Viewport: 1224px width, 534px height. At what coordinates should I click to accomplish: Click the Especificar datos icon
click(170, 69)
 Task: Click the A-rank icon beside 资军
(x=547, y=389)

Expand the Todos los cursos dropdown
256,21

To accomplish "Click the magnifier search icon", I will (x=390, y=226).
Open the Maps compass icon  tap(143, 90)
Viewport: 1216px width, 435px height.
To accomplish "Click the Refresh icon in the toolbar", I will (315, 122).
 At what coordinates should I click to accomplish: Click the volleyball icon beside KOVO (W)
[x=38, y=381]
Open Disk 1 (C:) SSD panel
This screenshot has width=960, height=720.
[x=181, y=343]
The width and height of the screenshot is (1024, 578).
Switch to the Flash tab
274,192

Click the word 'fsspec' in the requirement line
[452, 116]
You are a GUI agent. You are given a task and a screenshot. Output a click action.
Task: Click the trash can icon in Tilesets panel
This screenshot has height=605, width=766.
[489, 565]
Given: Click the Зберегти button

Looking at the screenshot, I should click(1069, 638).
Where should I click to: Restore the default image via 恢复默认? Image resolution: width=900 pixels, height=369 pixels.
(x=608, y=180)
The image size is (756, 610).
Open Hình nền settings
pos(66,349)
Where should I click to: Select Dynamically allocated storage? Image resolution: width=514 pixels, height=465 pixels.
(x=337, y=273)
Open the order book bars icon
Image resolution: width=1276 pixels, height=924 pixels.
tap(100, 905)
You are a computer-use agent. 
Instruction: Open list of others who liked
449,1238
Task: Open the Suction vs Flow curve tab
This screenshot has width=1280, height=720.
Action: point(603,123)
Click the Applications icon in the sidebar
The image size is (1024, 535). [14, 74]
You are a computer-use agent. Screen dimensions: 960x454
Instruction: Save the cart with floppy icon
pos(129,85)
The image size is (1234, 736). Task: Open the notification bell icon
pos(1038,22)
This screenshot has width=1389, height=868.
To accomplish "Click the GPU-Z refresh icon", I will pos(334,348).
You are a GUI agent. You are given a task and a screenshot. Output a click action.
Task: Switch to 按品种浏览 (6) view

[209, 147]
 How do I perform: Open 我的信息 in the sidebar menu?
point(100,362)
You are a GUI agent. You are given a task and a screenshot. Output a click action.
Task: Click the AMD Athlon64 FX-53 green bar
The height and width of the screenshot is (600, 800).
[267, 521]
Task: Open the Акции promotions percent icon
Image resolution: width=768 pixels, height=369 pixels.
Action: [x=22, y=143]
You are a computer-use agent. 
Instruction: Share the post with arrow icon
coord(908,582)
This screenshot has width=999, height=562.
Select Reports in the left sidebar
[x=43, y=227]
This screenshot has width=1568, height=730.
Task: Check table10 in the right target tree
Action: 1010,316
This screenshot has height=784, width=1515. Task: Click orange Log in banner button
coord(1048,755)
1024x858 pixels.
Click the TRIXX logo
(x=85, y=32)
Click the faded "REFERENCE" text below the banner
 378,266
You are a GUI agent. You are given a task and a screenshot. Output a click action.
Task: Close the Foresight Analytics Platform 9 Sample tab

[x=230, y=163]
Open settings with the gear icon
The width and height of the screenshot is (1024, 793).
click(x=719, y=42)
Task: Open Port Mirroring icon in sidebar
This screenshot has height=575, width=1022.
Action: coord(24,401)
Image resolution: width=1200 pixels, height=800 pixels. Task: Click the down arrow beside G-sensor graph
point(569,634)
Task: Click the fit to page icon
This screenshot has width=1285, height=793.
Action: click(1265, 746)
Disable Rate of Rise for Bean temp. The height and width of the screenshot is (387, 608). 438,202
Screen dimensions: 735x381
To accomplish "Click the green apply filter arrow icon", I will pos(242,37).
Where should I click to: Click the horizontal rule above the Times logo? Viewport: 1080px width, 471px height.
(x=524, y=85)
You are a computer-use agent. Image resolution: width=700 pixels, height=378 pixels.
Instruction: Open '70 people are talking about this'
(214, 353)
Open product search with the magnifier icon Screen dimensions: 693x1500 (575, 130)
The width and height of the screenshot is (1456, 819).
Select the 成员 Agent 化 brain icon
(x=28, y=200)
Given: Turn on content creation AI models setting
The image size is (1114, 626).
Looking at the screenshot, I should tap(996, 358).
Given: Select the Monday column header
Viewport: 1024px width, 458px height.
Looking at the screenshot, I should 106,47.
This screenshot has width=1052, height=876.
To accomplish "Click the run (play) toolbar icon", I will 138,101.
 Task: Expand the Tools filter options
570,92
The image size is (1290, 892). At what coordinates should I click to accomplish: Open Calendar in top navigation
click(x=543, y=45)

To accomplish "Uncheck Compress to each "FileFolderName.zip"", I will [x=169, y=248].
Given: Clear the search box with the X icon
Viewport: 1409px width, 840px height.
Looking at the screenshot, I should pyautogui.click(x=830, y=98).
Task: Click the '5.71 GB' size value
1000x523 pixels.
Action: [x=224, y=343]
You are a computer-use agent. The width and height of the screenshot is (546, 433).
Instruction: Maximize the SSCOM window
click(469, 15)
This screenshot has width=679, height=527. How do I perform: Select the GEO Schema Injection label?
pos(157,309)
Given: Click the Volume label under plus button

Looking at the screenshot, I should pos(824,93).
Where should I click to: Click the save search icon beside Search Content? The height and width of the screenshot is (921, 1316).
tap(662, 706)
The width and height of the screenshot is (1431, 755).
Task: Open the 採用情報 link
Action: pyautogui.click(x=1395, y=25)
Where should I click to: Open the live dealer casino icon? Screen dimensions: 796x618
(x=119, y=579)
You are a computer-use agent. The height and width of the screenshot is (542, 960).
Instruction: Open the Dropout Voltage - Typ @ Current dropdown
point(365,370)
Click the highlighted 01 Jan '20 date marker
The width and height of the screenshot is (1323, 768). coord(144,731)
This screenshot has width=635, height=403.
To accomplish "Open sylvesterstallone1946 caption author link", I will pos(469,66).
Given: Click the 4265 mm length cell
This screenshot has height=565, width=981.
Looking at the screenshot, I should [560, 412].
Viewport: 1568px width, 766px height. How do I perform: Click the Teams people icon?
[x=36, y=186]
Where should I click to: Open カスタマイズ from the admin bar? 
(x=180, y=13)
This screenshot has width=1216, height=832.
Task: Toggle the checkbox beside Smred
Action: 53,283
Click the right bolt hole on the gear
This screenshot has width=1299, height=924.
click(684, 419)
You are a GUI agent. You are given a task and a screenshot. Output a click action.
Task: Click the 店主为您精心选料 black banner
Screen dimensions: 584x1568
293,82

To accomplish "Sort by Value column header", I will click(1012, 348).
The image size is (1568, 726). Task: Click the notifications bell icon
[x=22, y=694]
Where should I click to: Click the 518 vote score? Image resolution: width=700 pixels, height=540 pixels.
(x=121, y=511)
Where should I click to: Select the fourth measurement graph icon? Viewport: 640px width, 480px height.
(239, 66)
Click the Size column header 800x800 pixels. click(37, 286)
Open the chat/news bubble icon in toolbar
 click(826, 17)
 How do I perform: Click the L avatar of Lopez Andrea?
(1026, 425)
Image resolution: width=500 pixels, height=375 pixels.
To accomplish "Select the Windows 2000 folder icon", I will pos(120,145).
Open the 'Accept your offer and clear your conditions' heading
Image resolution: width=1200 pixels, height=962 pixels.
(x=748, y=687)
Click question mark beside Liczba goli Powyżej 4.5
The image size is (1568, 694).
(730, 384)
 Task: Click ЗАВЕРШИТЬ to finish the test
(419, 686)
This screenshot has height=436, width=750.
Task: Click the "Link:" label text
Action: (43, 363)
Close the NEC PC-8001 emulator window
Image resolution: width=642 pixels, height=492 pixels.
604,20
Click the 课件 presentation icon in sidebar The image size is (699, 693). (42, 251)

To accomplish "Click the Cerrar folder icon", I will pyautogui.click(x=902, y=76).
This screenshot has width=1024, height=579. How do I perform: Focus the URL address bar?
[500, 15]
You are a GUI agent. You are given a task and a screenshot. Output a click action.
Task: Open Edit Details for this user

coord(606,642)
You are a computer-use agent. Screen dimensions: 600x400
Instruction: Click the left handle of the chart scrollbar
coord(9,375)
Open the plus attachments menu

____________________

Your task is to copy each line of the data above that holds "header".

Given: Select the Monday column header
To accomplish "Sort by Value column header", I will click(1012, 348).
Click the Size column header 800x800 pixels. click(37, 286)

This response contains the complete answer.